There is no vaccine for AIDS, and no single drug that is reliably effective in controlling the virus although there are now six classes of drugs that are effective at inhibiting the viral infection, and used in combinations containing between two and four of these drugs, the progression of the disease can be inhibited, at least for a long time. The reason for using combination therapy is that HIV, like all viruses, is prone to mutation. Treatment with any single drug was limited by the ability to mutate so that the virus became resistant – but in combinations, the virus had to mutate again and again. This treatment bought time to find better treatments, and for some patented drugs to become available generic and less expensive. With improvements in treatment, it became possible for HIV infected persons to engage in what would have been high risk activities in the past. According to the CDC, at the end of 2019, an estimated 1,189,700 million people aged 13 and older had HIV in the United States, including an estimated 158,500 (13%) people whose infections had not been diagnosed. AIDS is also one of the most expensive diseases to treat over a lifetime, although the Affordable Care Act and other programs have reduced costs dramatically.

But, in The Lancet, August 2020, there was a report “Sexual transmission of an extensively drug-resistant HIV-1 strain” which described a patient whose infection was resistant to four different classes of drugs. “This subtype-B strain had resistance mutations to all available nucleoside reverse-transcriptase inhibitors, non-nucleoside reverse-transcriptase inhibitors, and protease inhibitors, and near-complete resistance to integrase inhibitors, except low-level resistance to dolutegravir and bictegravir …” There doesn’t appear to be firm data giving the rates of infection with drug resistant HIV, but reports of infections have come from France, China, Myanmar (Burma) and Canada. This is not totally new, since a case of highly drug resistant HIV was reported from Toronto in 2004. Transmission appears to be unchanged – contact with infect body fluids, either through sex or intravenous drug use.

The implications are frightening. In the 1980s and 1990s AIDS was an epidemic, but on a background of traditional diseases. Now it reappears with a pandemic still in progress and an international crisis in Ukraine.

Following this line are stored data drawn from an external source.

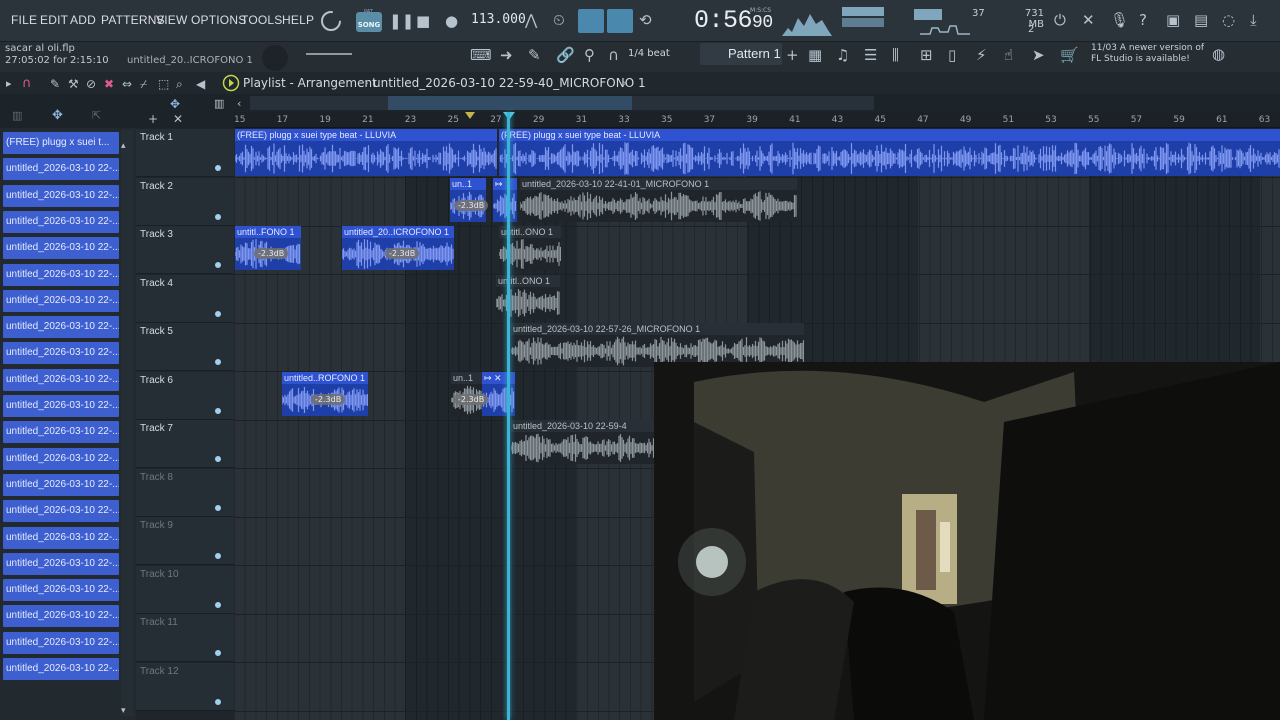 The height and width of the screenshot is (720, 1280). Describe the element at coordinates (741, 54) in the screenshot. I see `pattern-selector: Pattern 1` at that location. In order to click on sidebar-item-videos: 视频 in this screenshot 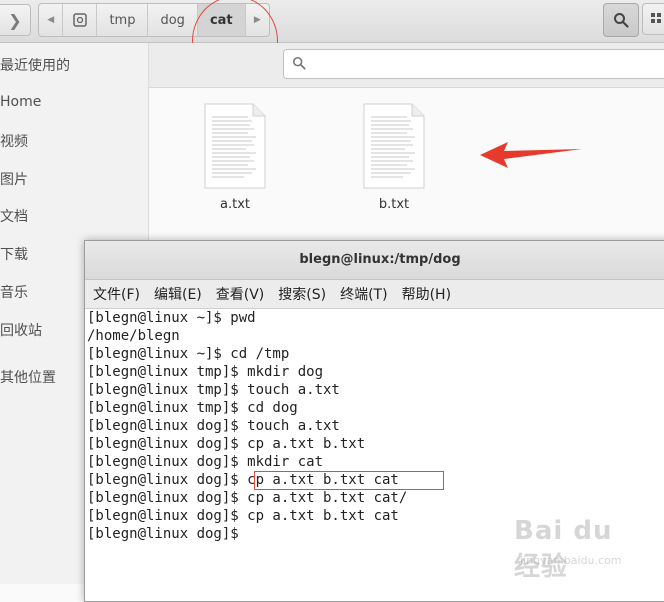, I will do `click(14, 141)`. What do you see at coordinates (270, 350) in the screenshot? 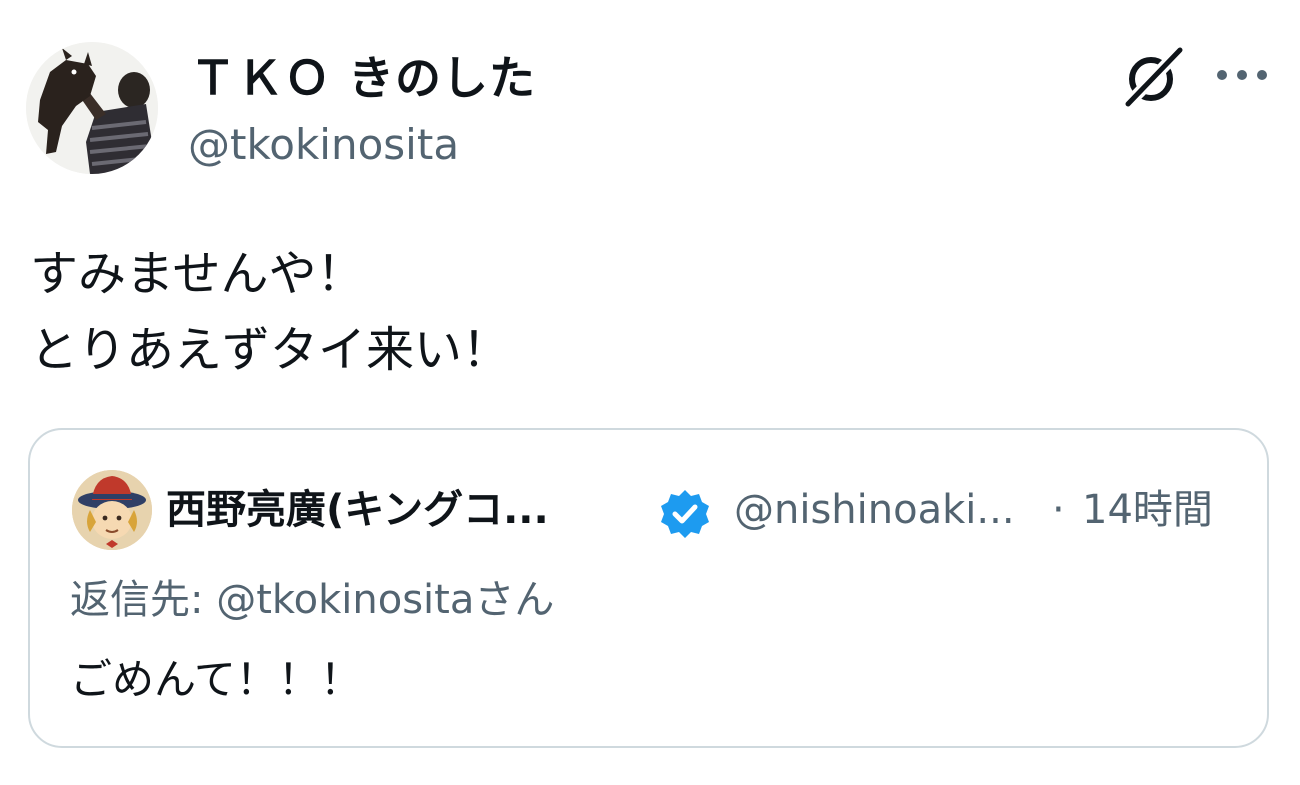
I see `post-text-line: とりあえずタイ来い！` at bounding box center [270, 350].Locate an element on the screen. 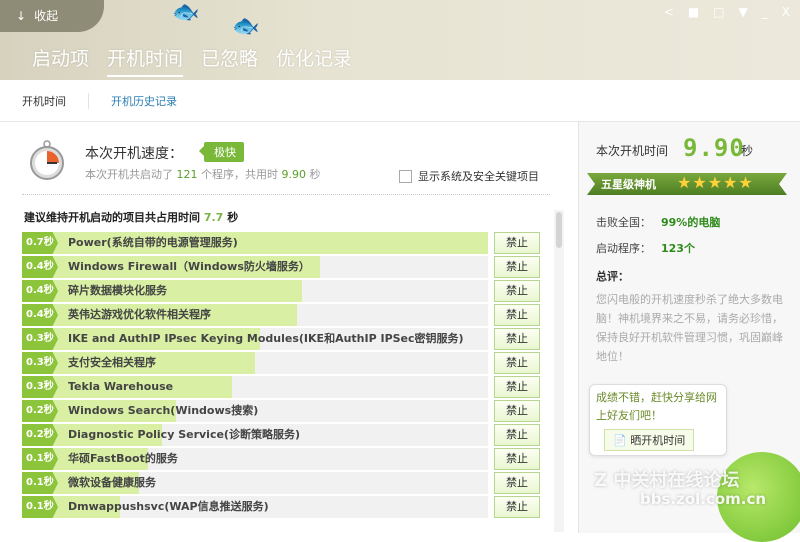 This screenshot has width=800, height=542. programs-value: 123个 is located at coordinates (678, 248). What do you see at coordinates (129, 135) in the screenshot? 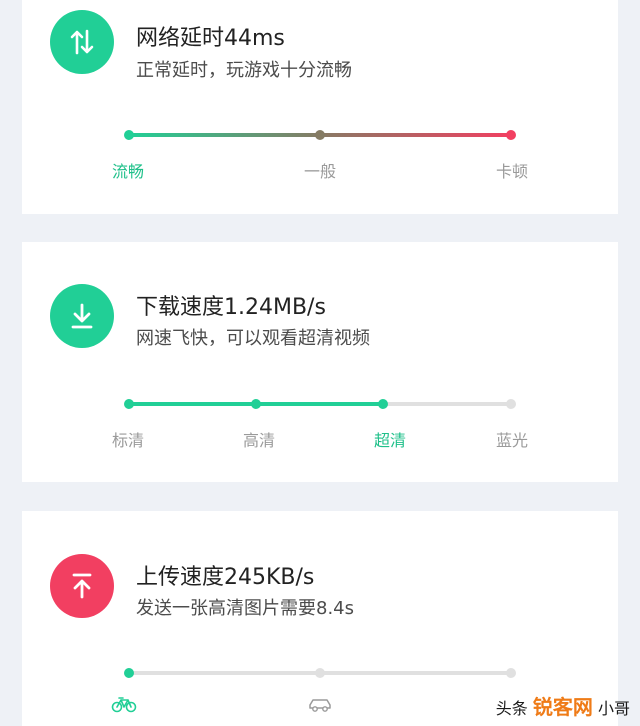
I see `latency-dot-smooth` at bounding box center [129, 135].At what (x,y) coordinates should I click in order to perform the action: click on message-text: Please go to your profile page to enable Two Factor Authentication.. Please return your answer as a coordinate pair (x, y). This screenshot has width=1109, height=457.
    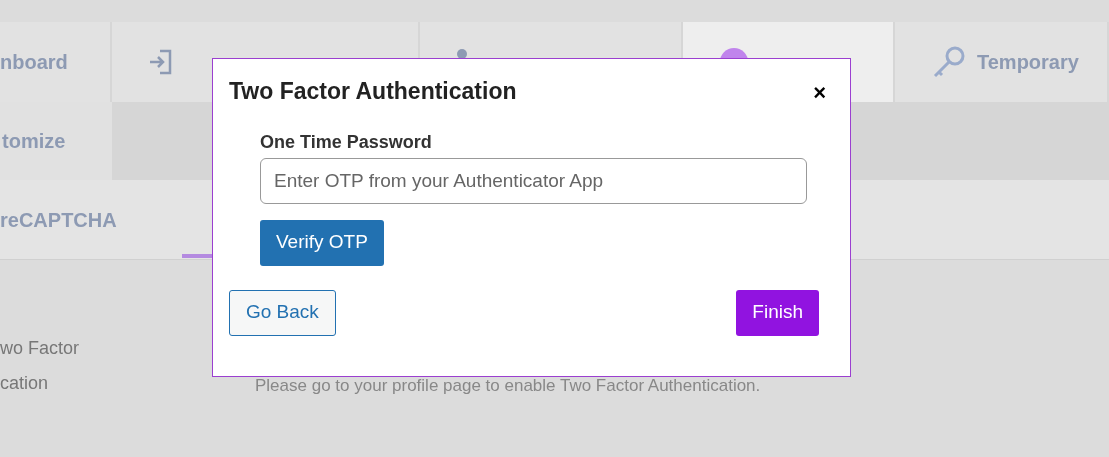
    Looking at the image, I should click on (508, 386). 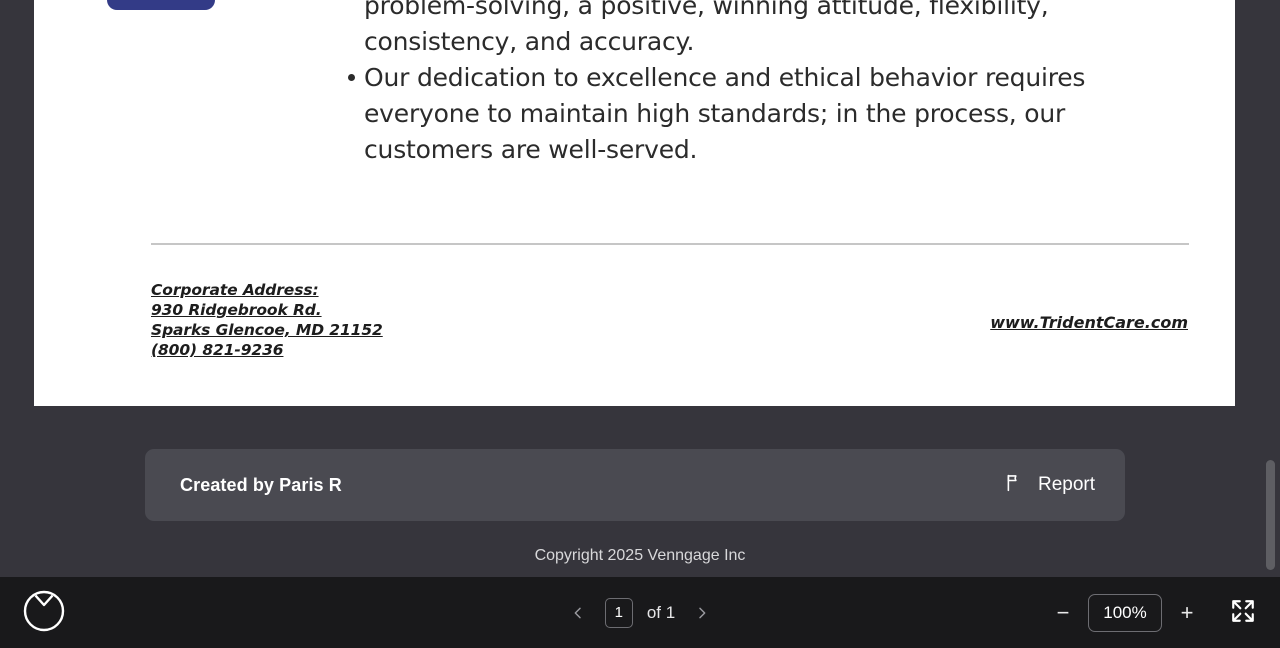 I want to click on website-link-text: www.TridentCare.com, so click(x=1089, y=322).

The good news on AIDS is very limited. The web site WebMD reported “Feb. 16, 2022 — This week’s news that a third person has been “cured” of HIV through a unique transplant of stem cells has given hope for a larger-scale way to beat back the HIV epidemic … experts involved in the effort say we are still a long way from a universal cure.”

Stem cell transplantation is a high-risk, high-cost treatment for patients with cancers, and not suited for routine therapy. It has not been subject to wide-scale testing, and may not be available outside of developed nations. The WebMD report suggested that the stem cell treatment might be appropriate for HIV infected patients who also had cancers that were subject to stem cell therapy – about 50 patients a year.

And yes, this is a political problem, from President Ronald Reagan, who never said the word “AIDS,” to George W. Bush, who blocked stem cell research, to Donald Trump, who scoffed at global warming, important work has been held back along party lines. Oh yes, in the 1980s, New York and California were the centers of the AIDS epidemic. While they still have relatively high rates of the disease, they’re beaten out by Texas, Louisiana, and Florida. When will we ever learn?